Some taxpayers may not be happy with one approach to the Trump administration's infrastructure plan, but one expert says it would provide a consistent revenue stream.
While he is concerned about cost and other things in the president's $1.5 trillion plan, Marc Scribner of the Competitive Enterprise Institute also sees positives. "There are a number of things in here that free-market fiscal conservatives should like, such as expanding states' authority to toll their own interstate segments," he says.
Oftentimes, taxpayers express frustration about having to pay to use an interstate highway that their tax dollars help to build. OneNewsNow asked Scribner about such concerns.
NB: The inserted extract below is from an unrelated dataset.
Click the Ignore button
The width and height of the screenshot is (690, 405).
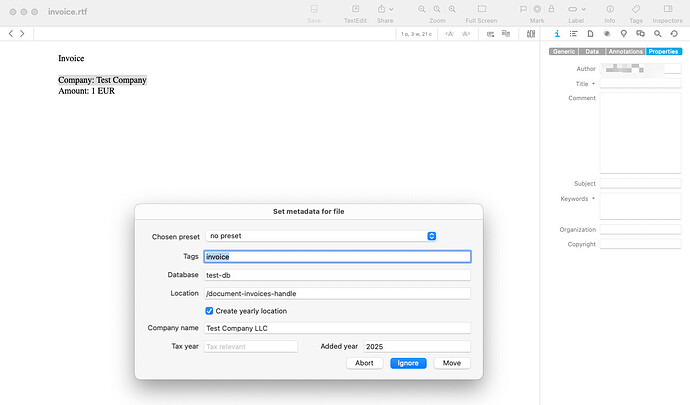[408, 363]
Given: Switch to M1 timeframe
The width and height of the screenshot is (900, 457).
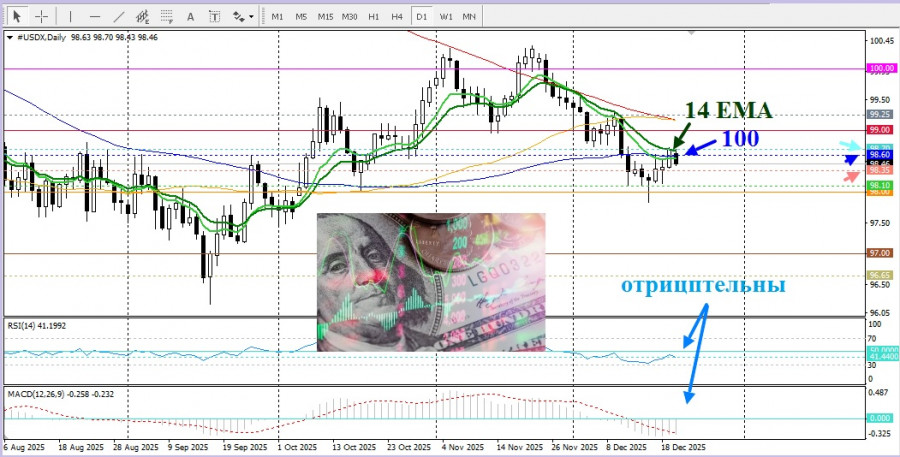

"Tolling can provide a consistent revenue stream that a lot of projects don't have," he answers. "So when people talk about [having] already paid for a road through their tax dollars, what they're generally talking about is they paid for the initial construction.
"But the majority of project costs occur after initial construction is complete," he continues. "So tolling can provide a way to keep those revenues flowing and allow for maintenance over time."
According to Scribner, a lot of the current problems with the nation's infrastructure are state and local infrastructure managers failing to maintain what they already have.
"And then if you're in an urban area, you may want to use dynamically priced tolling to mitigate congestion," he continues. "What we do know is that in many areas it simply isn't feasible to continually expand the number of highway lane miles to meet population growth. Instead, you need to put a price on the use of that – and that needs to vary by time of day so that you don't have people who aren't facing a charge, everyone rushing during the morning rush hour, to try to use the facility. That's what causes congestion.
"So we do know that pricing is really the only way to ensure that we're going to have uncongested roads while also providing that needed, ongoing, consistent revenue stream," Scribner concludes.
In recent years, other ideas to help pay for infrastructure projects have included increasing the federal gas tax. Revenue has been down in recent years, based on a number of factors, including more people using public transportation and/or driving fuel-efficient vehicles the government has been telling the auto industry to manufacture. Scribner says President Trump's plan doesn't mention the gas tax or any other pay-for.
Another approach is to establish a pay-per-mile tax, although that idea is still in a testing phase.